[Extrait du document]
○ ○ ○ ○ ○ ○ ○

Don Rigoberto est directeur d'une compagnie d'assurances mais ce qu'il assure le mieux chaque jour est son hygiène corporelle et notamment ses ablutions. Il tire un grand bonheur de ses longs moments d'intimité dans les toilettes puis dans la salle de bains, auxquels succèdent invariablement les ébats torrides avec doña Lucrecia qui s'enflamme aussitôt.

Le décor d'« Eloge de la marâtre » est en partie planté, en partie seulement car une pinacothèque est incorporée au roman dans la partie centrale, composée de six peintures pour la plupart célèbres comme « Diane au bain » de François Boucher ou « Vénus, l'Amour et la Musique » du Titien.

Bien qu'il pressente dès les premières pages du roman les germes d'un cocktail explosif, mélange d'innocence feinte et de lubricité avérée, le lecteur ne boude pas son plaisir. Immergé dans cette grande demeure baignée par les largesses de Cupidon, il est sous le charme de la prose truculente de Mario Vargas Llosa.

○ ○ ○ ○ ○ ○ ○

[Données fournies]
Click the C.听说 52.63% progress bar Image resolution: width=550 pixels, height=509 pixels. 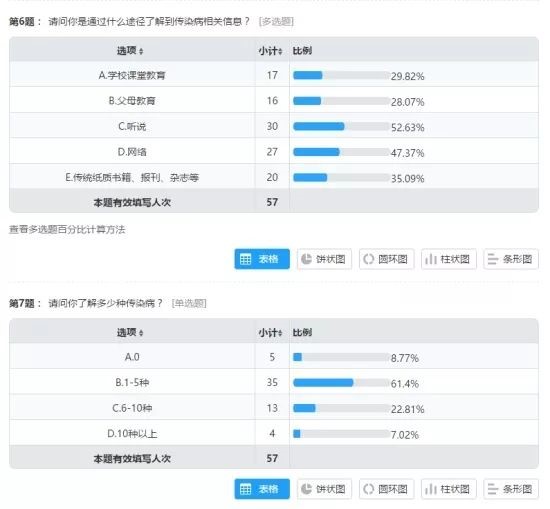(341, 126)
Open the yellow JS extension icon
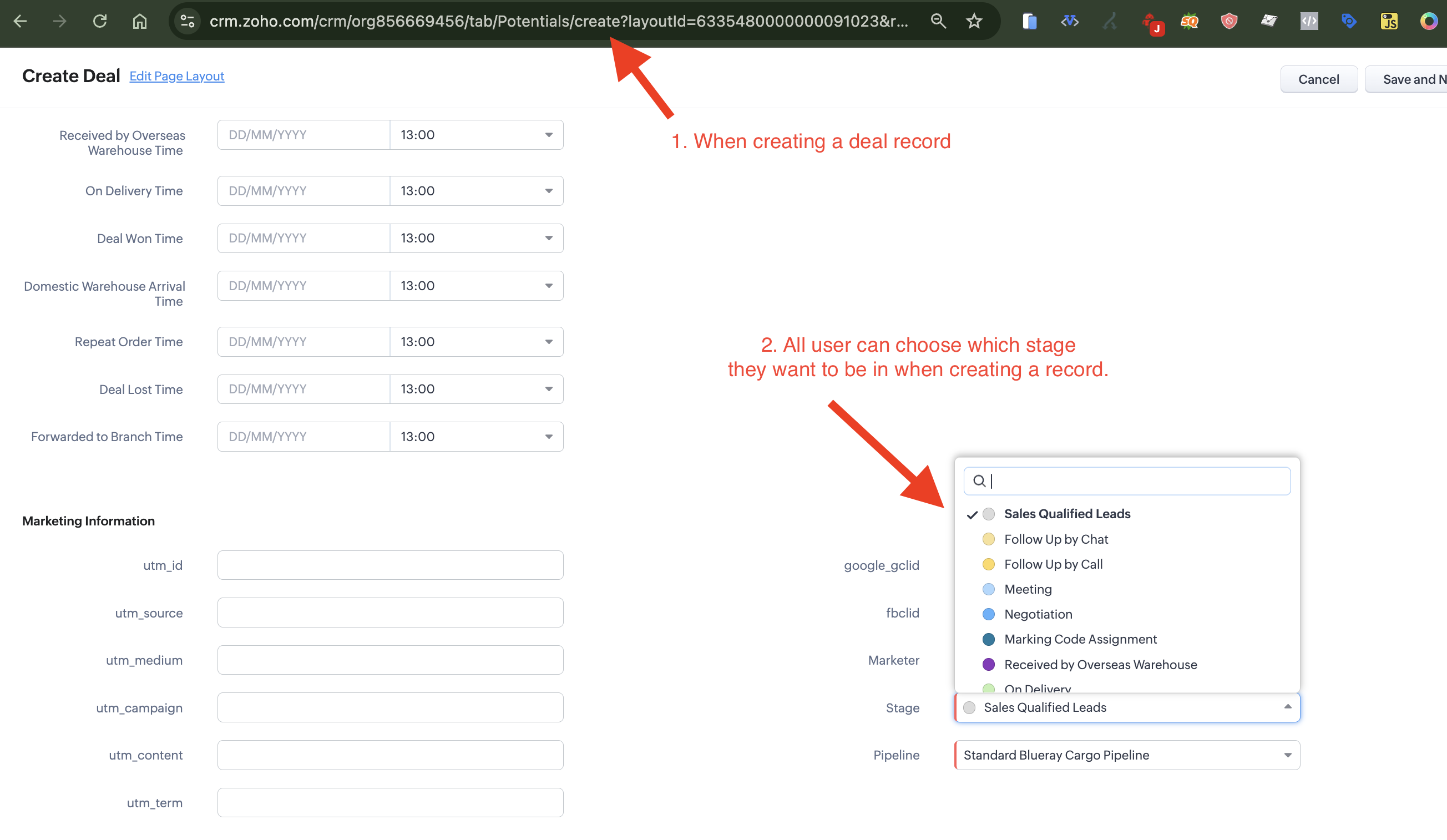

○ ○ ○ ○ ○ ○ ○

[Objectif 1] Résumez l'extrait du document en deux phrases.
[Objectif 2] Traduisez en anglais la phrase suivante de l'extrait du document : « Le décor d'« Eloge de la marâtre » est en partie planté, en partie seulement car une pinacothèque est incorporée au roman dans la partie centrale, composée de six peintures pour la plupart célèbres comme « Diane au bain » de François Boucher ou « Vénus, l'Amour et la Musique » du Titien. »

[Réponse rédigée 1] Don Rigoberto, directeur d'une compagnie d'assurances, prend un grand plaisir à ses longues ablutions, toujours suivies d'ébats torrides avec doña Lucrecia. Le roman de Mario Vargas Llosa, « Eloge de la marâtre », incorpore aussi six peintures, et le lecteur, tout en pressentant un mélange explosif d'innocence feinte et de lubricité, se laisse charmer par sa prose truculente.

[Réponse rédigée 2] The setting of "Eloge de la marâtre" is partly laid out, but only partly, because a picture gallery is incorporated into the novel in its central section, made up of six paintings, most of them famous, such as "Diane au bain" by François Boucher or "Vénus, l'Amour et la Musique" by Titian.